The oldest and most prestigious big wave contest is The Eddie, named after Oahu north shore Hawai'ian lifeguard and surfer Eddie Aikau. The competition window is between 1 December and the last day of February annually.

Another big wave surfing contest hosted by Red Bull is held at Jaws Peahi, with invitation of 21 of the best big wave surfers in the world. The waiting period for the contest is from 7 December to 15 March. Some of the known invitees to the contest include Jeff Rowley, Albee Layer, Greg Long, Shane Dorian, Kai Lenny, Ian Walsh.

From 1999 to 2016, Mavericks was a premier big wave contest. The first year's results were first place, Darryl Virostko ("Flea"); second place, Richard Schmidt (surfer); third place, Ross Clarke-Jones; and fourth place, Peter Mel. This contest was last held in 2016, and has been indefinitely cancelled by the World Surf League.

Beginning in 2014–15, the World Surf League (WSL) has sanctioned the Big Wave World Tour (BWWT). On 28 February 2015, Makua Rothman became the first WSL BWWT Champion with 20,833 points outscoring the runner-up, Gabriel Villaran of Peru, by almost 7,000 points.

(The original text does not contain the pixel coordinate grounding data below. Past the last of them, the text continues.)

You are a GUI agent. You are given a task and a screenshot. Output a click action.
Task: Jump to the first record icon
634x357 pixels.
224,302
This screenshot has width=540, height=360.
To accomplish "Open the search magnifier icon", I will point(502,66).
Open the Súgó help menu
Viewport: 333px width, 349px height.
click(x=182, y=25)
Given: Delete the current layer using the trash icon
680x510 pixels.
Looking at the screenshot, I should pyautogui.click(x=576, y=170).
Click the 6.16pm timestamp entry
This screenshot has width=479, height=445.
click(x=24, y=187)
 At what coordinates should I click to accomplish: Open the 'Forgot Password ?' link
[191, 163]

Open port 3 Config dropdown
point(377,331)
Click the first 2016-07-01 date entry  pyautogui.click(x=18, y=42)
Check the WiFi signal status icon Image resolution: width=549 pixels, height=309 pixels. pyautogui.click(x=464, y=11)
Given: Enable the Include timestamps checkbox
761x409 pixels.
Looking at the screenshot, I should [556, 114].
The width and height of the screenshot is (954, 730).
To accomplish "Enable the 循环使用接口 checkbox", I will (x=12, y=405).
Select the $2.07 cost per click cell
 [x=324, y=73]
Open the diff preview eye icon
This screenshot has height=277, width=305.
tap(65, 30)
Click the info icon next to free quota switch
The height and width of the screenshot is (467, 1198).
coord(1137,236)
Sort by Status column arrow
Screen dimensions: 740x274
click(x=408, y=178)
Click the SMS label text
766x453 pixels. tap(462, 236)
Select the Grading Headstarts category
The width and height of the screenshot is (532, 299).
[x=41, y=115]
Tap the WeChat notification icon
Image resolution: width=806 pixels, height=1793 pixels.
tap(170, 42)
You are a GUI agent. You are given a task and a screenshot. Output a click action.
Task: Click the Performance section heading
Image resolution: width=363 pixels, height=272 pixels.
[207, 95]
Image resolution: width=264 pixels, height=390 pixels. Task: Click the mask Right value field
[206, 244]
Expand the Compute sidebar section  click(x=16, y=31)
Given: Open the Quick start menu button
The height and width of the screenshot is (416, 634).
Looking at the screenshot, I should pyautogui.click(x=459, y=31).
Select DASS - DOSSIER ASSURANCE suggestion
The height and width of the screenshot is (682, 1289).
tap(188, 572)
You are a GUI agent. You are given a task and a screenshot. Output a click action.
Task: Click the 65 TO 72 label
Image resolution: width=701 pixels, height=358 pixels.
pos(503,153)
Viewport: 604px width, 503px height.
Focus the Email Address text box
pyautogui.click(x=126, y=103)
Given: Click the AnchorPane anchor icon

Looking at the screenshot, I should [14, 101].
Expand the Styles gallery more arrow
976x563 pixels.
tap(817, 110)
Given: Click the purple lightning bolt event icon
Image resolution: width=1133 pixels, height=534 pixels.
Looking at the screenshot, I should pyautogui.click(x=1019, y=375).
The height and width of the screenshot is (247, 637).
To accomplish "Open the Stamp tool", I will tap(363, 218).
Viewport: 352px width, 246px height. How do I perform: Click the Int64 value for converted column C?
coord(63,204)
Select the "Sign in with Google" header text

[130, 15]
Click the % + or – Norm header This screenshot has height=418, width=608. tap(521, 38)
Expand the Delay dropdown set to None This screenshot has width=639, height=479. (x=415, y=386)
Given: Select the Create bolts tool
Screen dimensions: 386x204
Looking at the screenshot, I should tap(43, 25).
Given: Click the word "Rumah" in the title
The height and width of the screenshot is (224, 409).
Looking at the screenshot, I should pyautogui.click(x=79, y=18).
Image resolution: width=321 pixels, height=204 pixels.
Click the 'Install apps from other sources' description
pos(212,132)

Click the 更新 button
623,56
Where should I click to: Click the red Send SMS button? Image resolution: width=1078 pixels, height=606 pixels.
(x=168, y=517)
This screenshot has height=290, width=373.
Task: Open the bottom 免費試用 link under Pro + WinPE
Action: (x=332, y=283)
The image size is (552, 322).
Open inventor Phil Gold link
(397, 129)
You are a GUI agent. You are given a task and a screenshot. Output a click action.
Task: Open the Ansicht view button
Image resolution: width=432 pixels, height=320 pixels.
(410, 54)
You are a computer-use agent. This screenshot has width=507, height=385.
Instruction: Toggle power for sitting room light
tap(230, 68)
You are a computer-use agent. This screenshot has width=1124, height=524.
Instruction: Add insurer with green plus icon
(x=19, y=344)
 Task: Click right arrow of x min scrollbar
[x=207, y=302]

On 11 November 2016, Paige Alms of Maui was crowned the first women's big wave surfing champion at Jaws on Maui during the Pe'ahi Women's Challenge which was part of the Women's Big Wave Tour #1 held 15 Oct – 11 November 2016, at Haiku, Hawaii. This was the first big wave surfing contest ever held for women. The results were in first place Paige Alms (Hawaii), second place Justine Dupont (France), third place Felicity Palmateer (Australia), and tied for fourth place Keala Kennelly (Hawaii), Emily Erickson (Hawaii), and Laura Enever (Australia).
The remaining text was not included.